Escritora baiana lança seu primeiro livro na Itália ‘AQUALTUNE: Um sonho chamado liberdade’.

Depois do sucesso no Brasil, o lançamento do livro acontece na Itália no dia 24 de maio, às 15h, por via de Live no Instagram e Facebook.

Por Juliana Barbosa

Fotografia: Luís Sá

No mês do aniversario da “Lei Áurea”, libertando os escravos à própria sorte , Sara Messias lança sua primeira obra no exterior em memória das vítimas de mais de 338 anos de escravidão no Brasil, perpassando pelo holocausto africano, narrando a história de Aqualtune, conhecida como mãe de Ganga Zumba e avó materna de Zumbi dos Palmares. Uma saga afro-brasileira quilombola e índigena capaz de fazer o leitor mergulhar em uma trama forte e emocionante de luta pela liberdade.

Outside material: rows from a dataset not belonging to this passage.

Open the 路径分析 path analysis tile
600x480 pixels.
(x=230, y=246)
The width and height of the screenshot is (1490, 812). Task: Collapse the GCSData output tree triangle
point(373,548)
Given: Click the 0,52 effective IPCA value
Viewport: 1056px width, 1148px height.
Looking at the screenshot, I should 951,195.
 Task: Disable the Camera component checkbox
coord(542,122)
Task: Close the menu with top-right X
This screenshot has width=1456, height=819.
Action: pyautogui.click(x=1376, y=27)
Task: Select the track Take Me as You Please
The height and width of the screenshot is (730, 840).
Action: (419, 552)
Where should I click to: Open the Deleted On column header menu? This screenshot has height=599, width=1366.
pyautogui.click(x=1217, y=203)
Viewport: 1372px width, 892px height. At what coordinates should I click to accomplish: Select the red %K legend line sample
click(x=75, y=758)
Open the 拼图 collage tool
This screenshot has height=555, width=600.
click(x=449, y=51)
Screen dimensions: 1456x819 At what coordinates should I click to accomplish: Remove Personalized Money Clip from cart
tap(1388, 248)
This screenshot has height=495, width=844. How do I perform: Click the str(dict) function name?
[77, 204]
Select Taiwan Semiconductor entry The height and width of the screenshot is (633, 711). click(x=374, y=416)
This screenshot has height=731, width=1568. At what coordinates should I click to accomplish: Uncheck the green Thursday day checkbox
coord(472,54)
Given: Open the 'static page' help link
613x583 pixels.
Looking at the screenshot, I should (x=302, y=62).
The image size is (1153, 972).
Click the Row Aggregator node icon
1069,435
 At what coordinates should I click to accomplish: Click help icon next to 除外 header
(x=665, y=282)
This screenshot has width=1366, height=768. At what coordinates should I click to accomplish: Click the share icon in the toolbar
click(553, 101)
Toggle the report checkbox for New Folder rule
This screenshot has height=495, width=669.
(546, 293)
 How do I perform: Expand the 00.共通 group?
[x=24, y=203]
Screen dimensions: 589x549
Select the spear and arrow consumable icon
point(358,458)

Aqualtune: Um sonho chamado liberdade, retrata, através da trajetória da lendária heroína, a história de um povo marcado pela diversidade, riqueza cultural e pela luta, fruto da interseção entre indígenas, negros e europeus.

A autora narra as aventuras de Aqualtune e ressalta a personagem como revolucionária, corajosa e destemida.

“Ela cresceu em uma sociedade mista, foi instruída pelos sacerdotes portugueses e viveu em harmonia com a população europeia. A princesa do Reino do Congo, dona de conhecimentos políticos, organizacionais e de estratégia de guerra, apesar de ser pouco lembrada nos livros e escolas brasileiras, foi muito importante para a história da população negra durante o Período Colonial”, conta a escritora.

Lançamento Internacional

Capa do livro

O lançamento do livro acontece no dia 24 de maio, às 15h,por via de Live no Instagram e Facebook.

Devido a pandemia do coronavírus, ainda não há previsão de data e local para apresentação e uma tarde de autógrafos.

A escritora comentou a sensação de voltar Bahia e lançar o livro em Novembro, um dia após a data que celebra a consciência negra, no Brasil.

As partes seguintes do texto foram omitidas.